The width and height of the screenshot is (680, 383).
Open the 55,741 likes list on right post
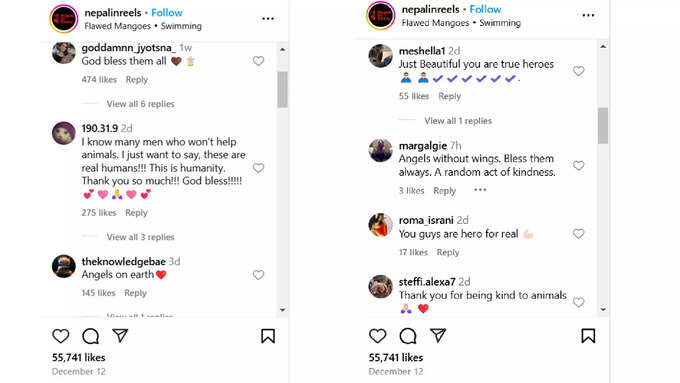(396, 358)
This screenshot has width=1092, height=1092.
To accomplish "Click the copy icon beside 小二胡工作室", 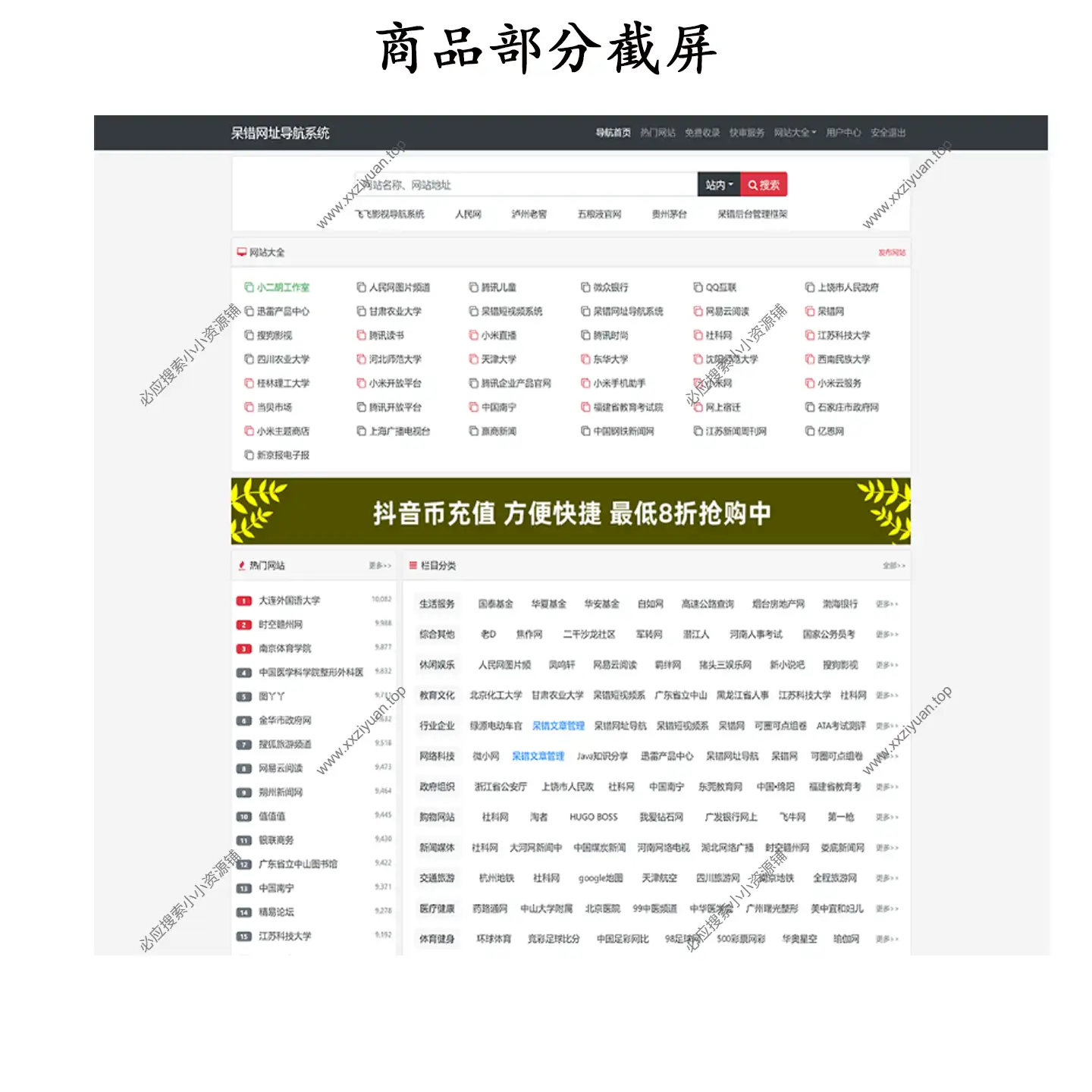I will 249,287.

==

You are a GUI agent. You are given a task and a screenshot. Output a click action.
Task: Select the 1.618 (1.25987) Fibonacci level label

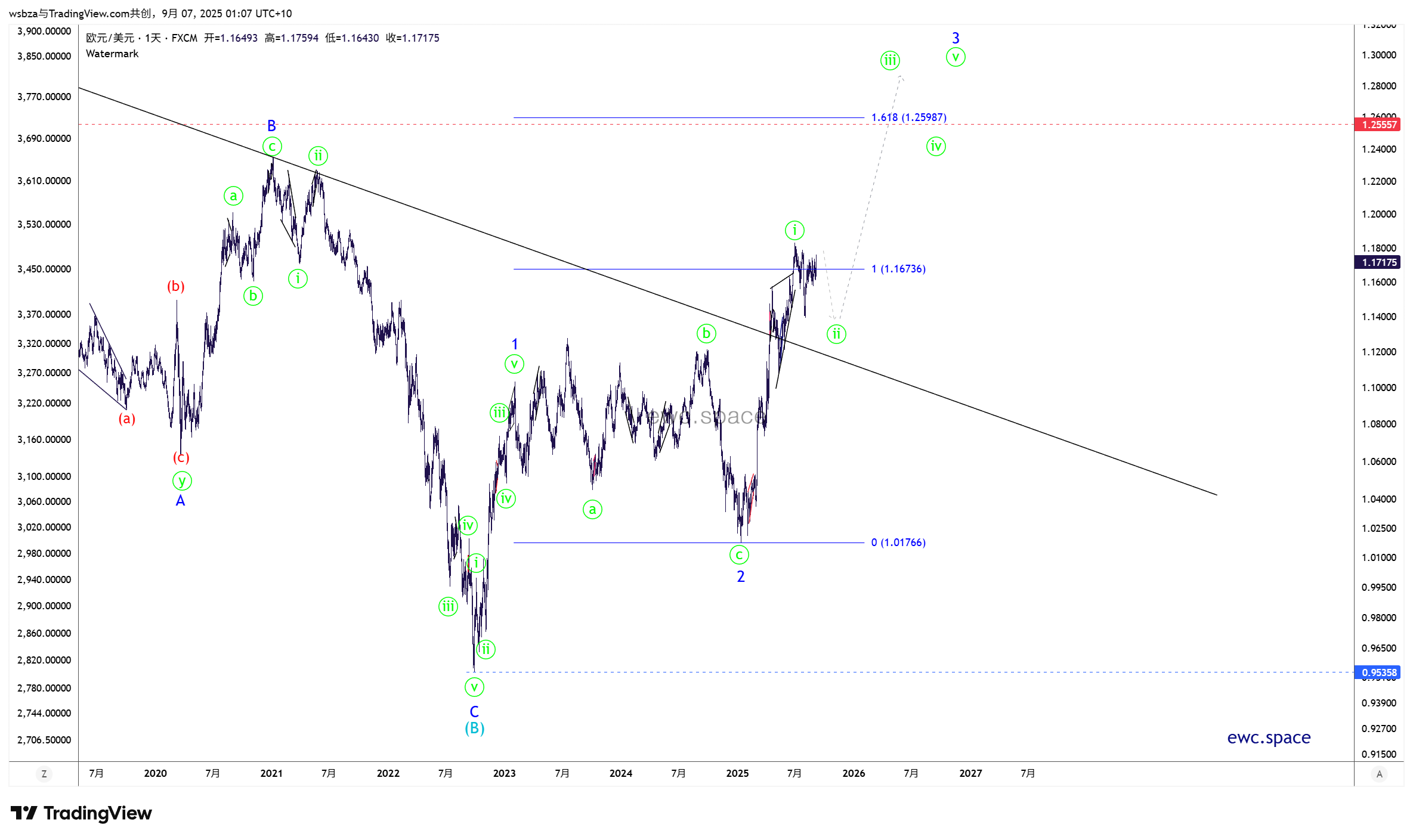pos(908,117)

* * *

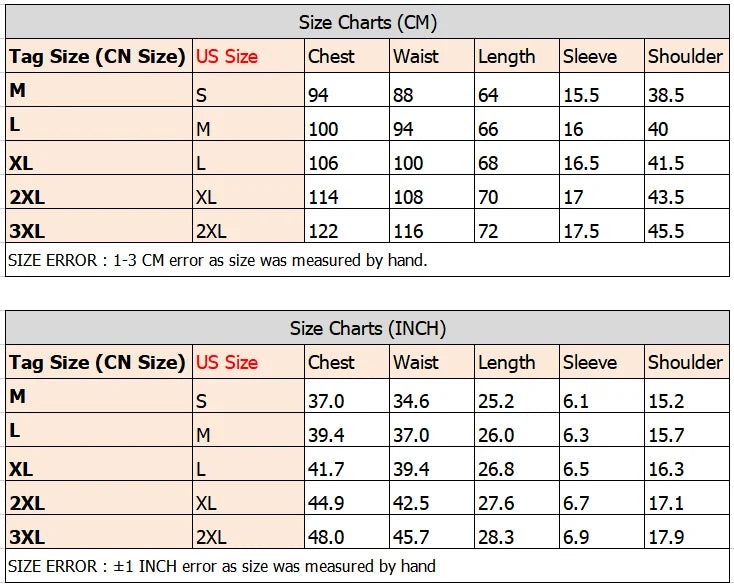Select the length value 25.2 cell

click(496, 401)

WORK REQUIRED => Show each line of the entries above that contains the string "height", treating uppercase and lowercase as different.

SOLUTION TO THIS PROBLEM =>
The width and height of the screenshot is (680, 383).
This screenshot has width=1092, height=1092.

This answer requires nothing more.